What phone companies can routinely do is thus systematically denied to health-insurance carriers. Viewed in this context, the controversial individual mandate is a desperate measure to use direct government penalties to counteract the unnecessary abuse that the ACA builds in on its ground floor. So one unsound legislative provision counteracts the perverse effects of another unsound provision.

If insureds want to withdraw from coverage, they should pay a penalty.

The origin of the mandate shapes the sprawling constitutional debate over its constitutionality. The opponents of the ACA, of whom I am one, have argued that the mandate represents an unprecedented assertion of federal power. By forcing people to enter into commerce, the government is now in a position to regulate them. But the supporters of the law take the position that the individual mandate is necessary to stop the financial hemorrhaging of the health-care insurers, making the entire program valid under both the Commerce Clause, which allows Congress to “regulate commerce . . . among the several states,” and the Necessary and Proper Clause, which empowers Congress to pass all laws that are “necessary and proper for carrying into execution the forgoing powers”—including, of course, the power to regulate commerce among the several states.

Yet this facile position conceals the serious ambiguities in the structure of the ACA. Namely, if the individual mandate is struck down, does the rest of the law go down with it? As Abbe Gluck and Michael Graetz recently noted in the New York Times, both the Obama administration and the states opposing the program insist that the entire ACA will go down the tubes if the mandate is struck down. Their motivations of course diverge. The Obama administration thinks that the all-or-nothing position improves the odds that the mandate will be upheld, given the vast dislocations that will follow if it is struck down. The states think that the mandate is a loser on its own terms, and want to bring the rest of the statute down with it.

Both sides are wrong.
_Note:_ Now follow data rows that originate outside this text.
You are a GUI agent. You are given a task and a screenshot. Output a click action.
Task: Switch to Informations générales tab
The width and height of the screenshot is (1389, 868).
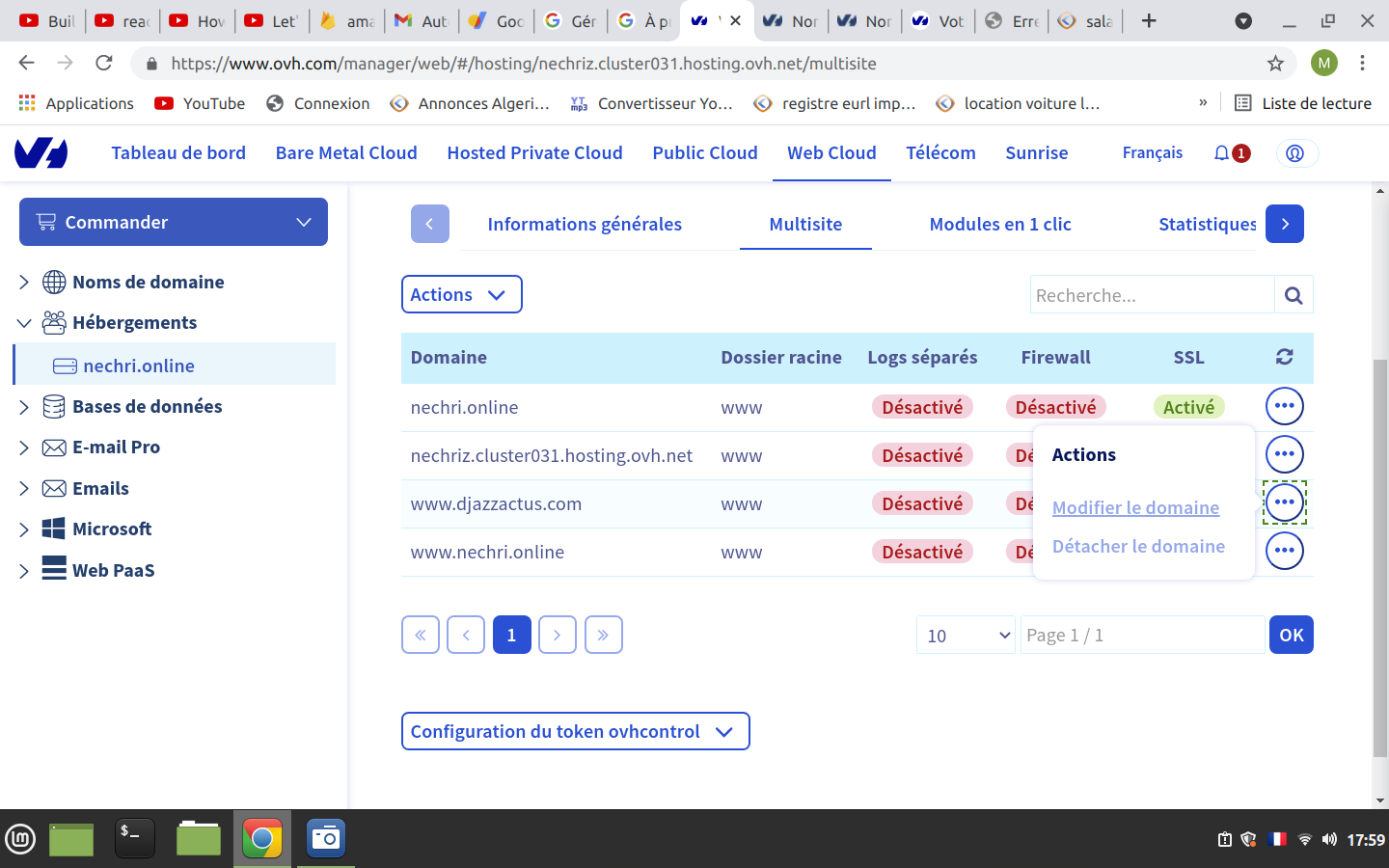pyautogui.click(x=584, y=225)
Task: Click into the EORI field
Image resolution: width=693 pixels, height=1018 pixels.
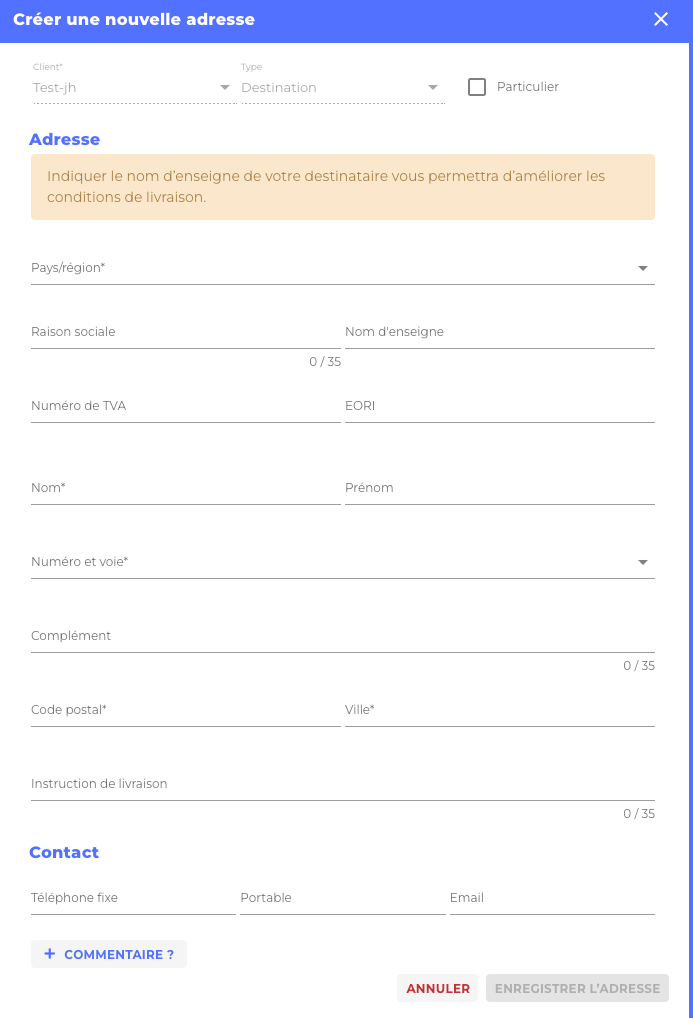Action: 499,407
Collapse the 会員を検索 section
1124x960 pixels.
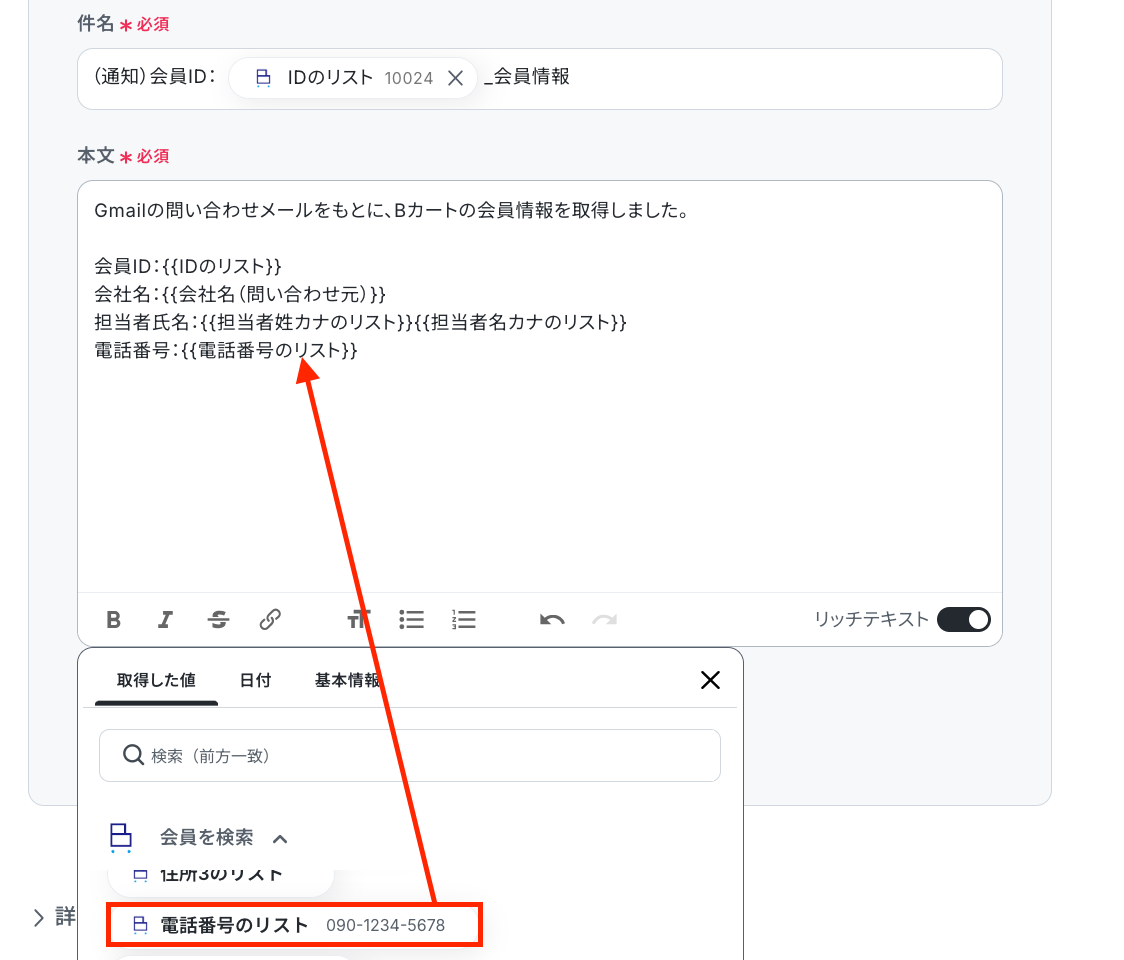(x=280, y=838)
As I have urged in a brief coauthored with Mario Loyola of the Texas Public Policy Foundation and Ilya Shapiro of the Cato Institute, Title I at the very least has to fall if the mandate is struck down because it is the only backstop that Congress put in to control adverse selection under the ACA. Writers like Gluck and Graetz are wrong to say that allowing severability rightly puts the issue back into the lap of the next Congress. A future Congress could easily be paralyzed on the issue, which leaves us with an incoherent structure. But we do know that the 111th Congress that passed this bill a year ago on March 23, 2010 did regard the two as indissoluble.

Just because the rest of Title I is not severable from the individual mandate does not mean that the mandate itself is saved from constitutional attack by propping up the Commerce Clause with the Necessary and Proper Clause. The key issue is this: Severability asks whether one part of the legislation can function as Congress intended if another part is stripped out. In contrast, the Necessary and Proper Clause only saves that legislation which is needed to make the statute cohere. As noted earlier, the individual mandate was only introduced as a second-best response to the ACA’s problem of adverse selection risk.
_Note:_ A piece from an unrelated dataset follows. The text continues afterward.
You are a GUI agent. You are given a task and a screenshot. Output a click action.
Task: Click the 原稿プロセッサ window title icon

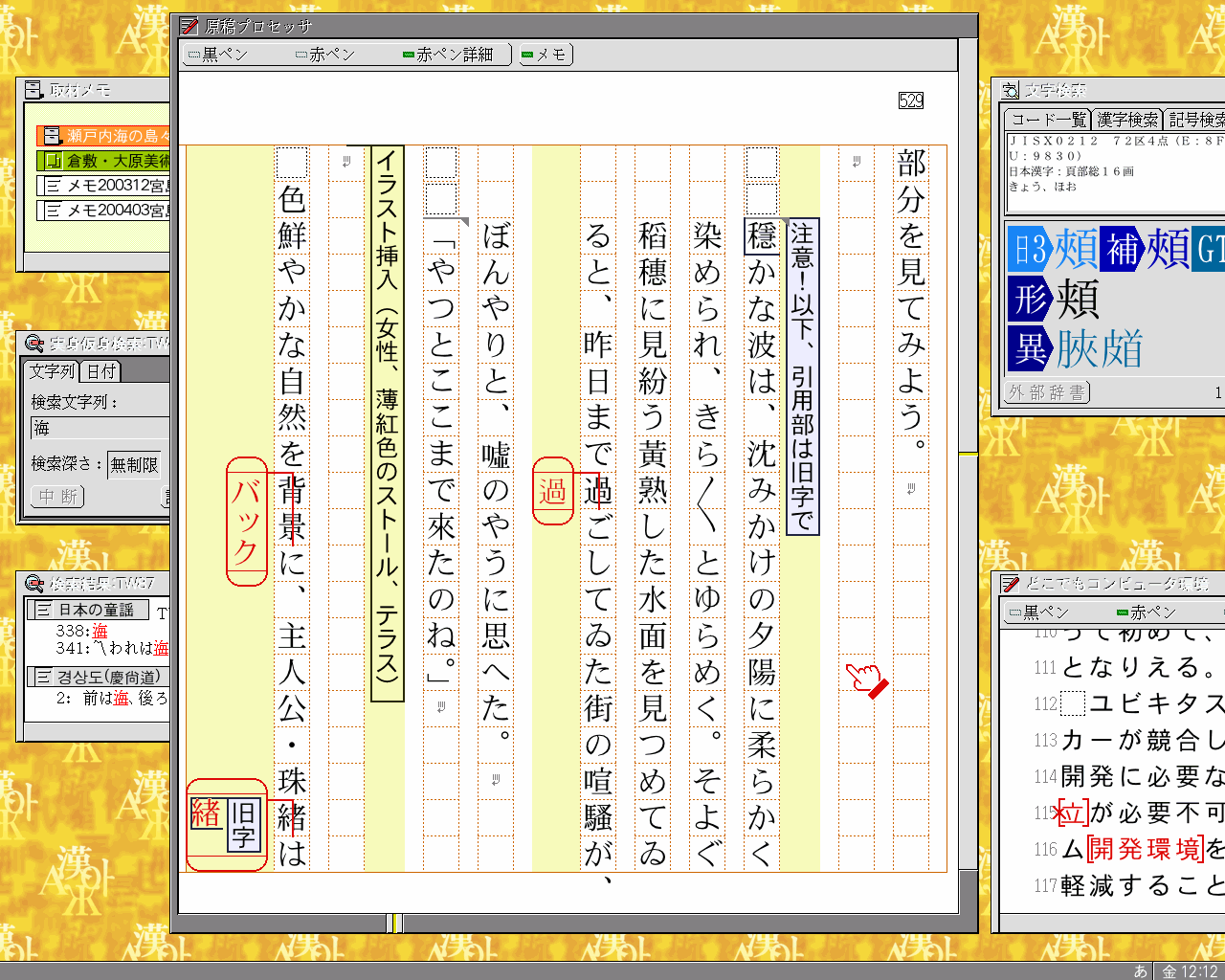[189, 27]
The mandate is not necessary for that purpose because there are other devices that do a far better job in coping with that omnipresent danger. And it is surely not proper to use an extraordinary remedy that expands the scope of Congressional power to achieve an end that could be controlled by more traditional means. Thus, restrictions on the power to pull out of an insurance plan can deal with adverse selection and general taxes can deal with the need to subsidize high-risk individuals —if that is thought to be a legitimate government function.

In the end, Obamacare’s rickety economic structure is intimately connected to its constitutional infirmities. The simple fixes that control the worst excesses of the ACA obviate the need for the government’s constitutional adventurism.